How common is paget’s disease
Radiographic evidence is seen in around 2.5% of men over 55 years of age and a little less in women. Less than 10% of those have symptoms. It occurs predominately in people of English origin, including those in North America and Australia. It may be declining in prevalence.
Pathology of bone in paget’s disease.
Paget’s disease is caused by focal or multifocal areas of bone resorption by large osteoclasts, followed by increased bone formation, but the new bone is abnormal with a mosaic appearance on microscopy. It is expanded in size, deforms and fractures more easily and is highly vascularised.

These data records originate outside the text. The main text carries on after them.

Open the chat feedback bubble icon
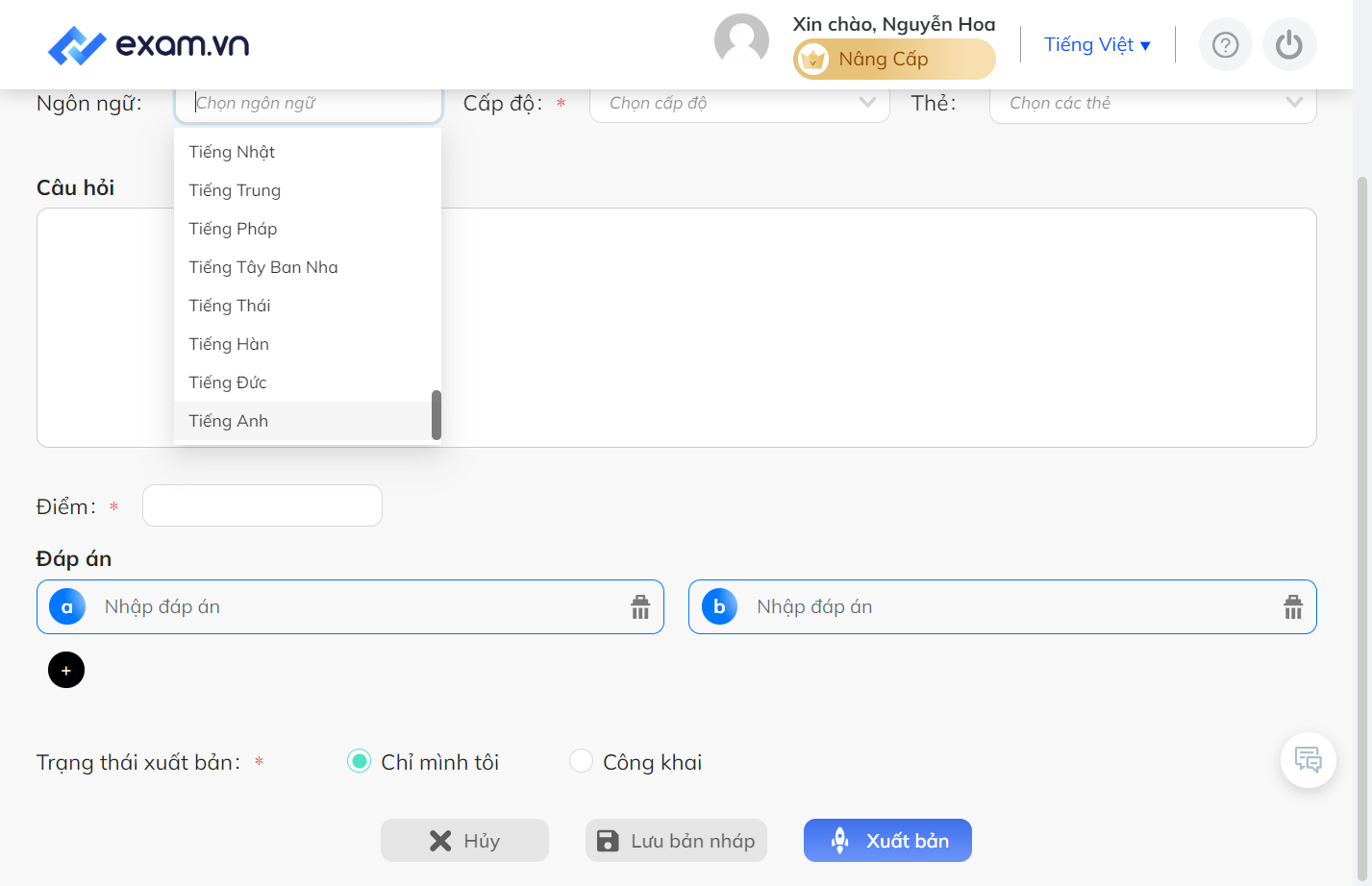Screen dimensions: 1372x886 [1309, 760]
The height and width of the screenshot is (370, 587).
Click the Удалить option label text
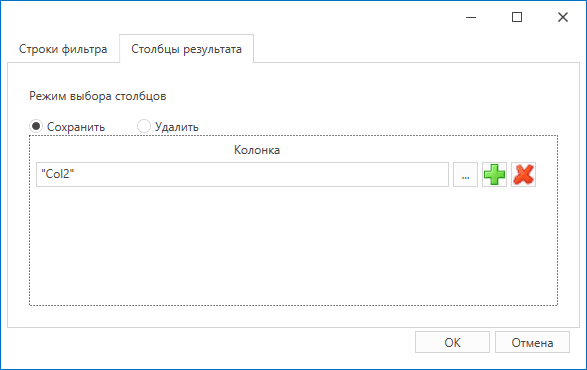click(177, 127)
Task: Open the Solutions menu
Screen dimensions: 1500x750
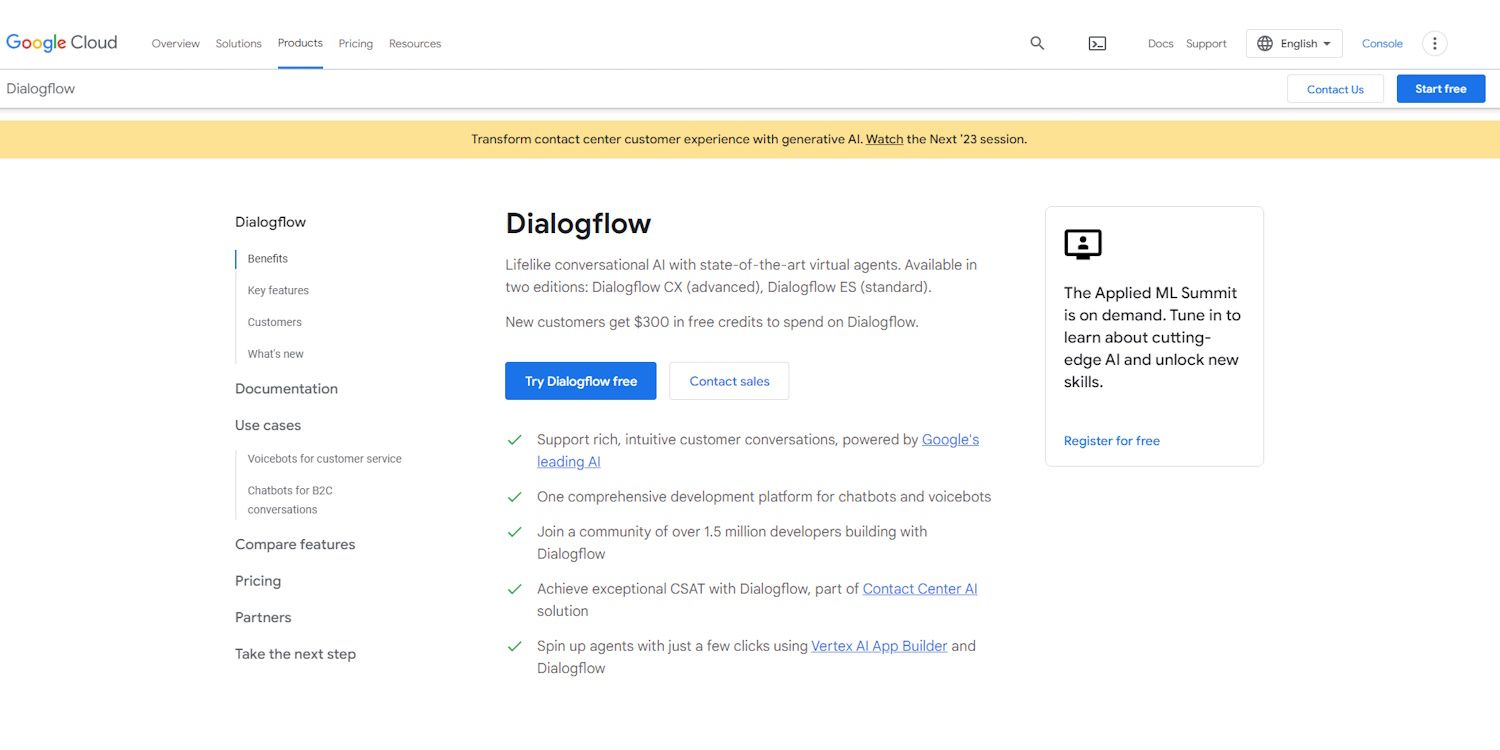Action: click(x=238, y=43)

Serum and urine biochemical changes seen in paget’s disease
- Raised alkaline phosphatase.
- Raised serum osteocalcin ( not routinely used )

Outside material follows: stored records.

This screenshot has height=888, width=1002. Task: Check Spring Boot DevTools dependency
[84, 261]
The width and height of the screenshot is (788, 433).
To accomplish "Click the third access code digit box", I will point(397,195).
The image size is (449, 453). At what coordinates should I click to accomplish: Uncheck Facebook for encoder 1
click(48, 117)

- Raised urinary hydroxyproline and pyridinolone.
- Bone metastases
- Liver disease
Radiology confirms Paget’s disease by bone expansion. This is rare in metastasis which tend to be sclerotic but expanded. Uncertainty is occasionally resolved by bone biopsy, for example in case of isolated rib expansion.
Indications for treatment
- Bone pain or hypercalcemia that tends to occur only in immobilized patients are the usual indications.
There is no absolute consensus, but indications include :
- Skull disease ( risk of deafness )
- Long bone disease ( risk of deformity, fracture and arthritis )
- Spinal disease ( risk of cord compression or vascular steel syndrome )
Bisphosphonate therapy ( intravenous pamidronate, oral risedronate or intravenous zolendronic acid ) is the treatment of choice with a view to normalization of alkaline phospahatase levels ( achieved in around 75% of patients ) ; this is also associated with marked pain reduction.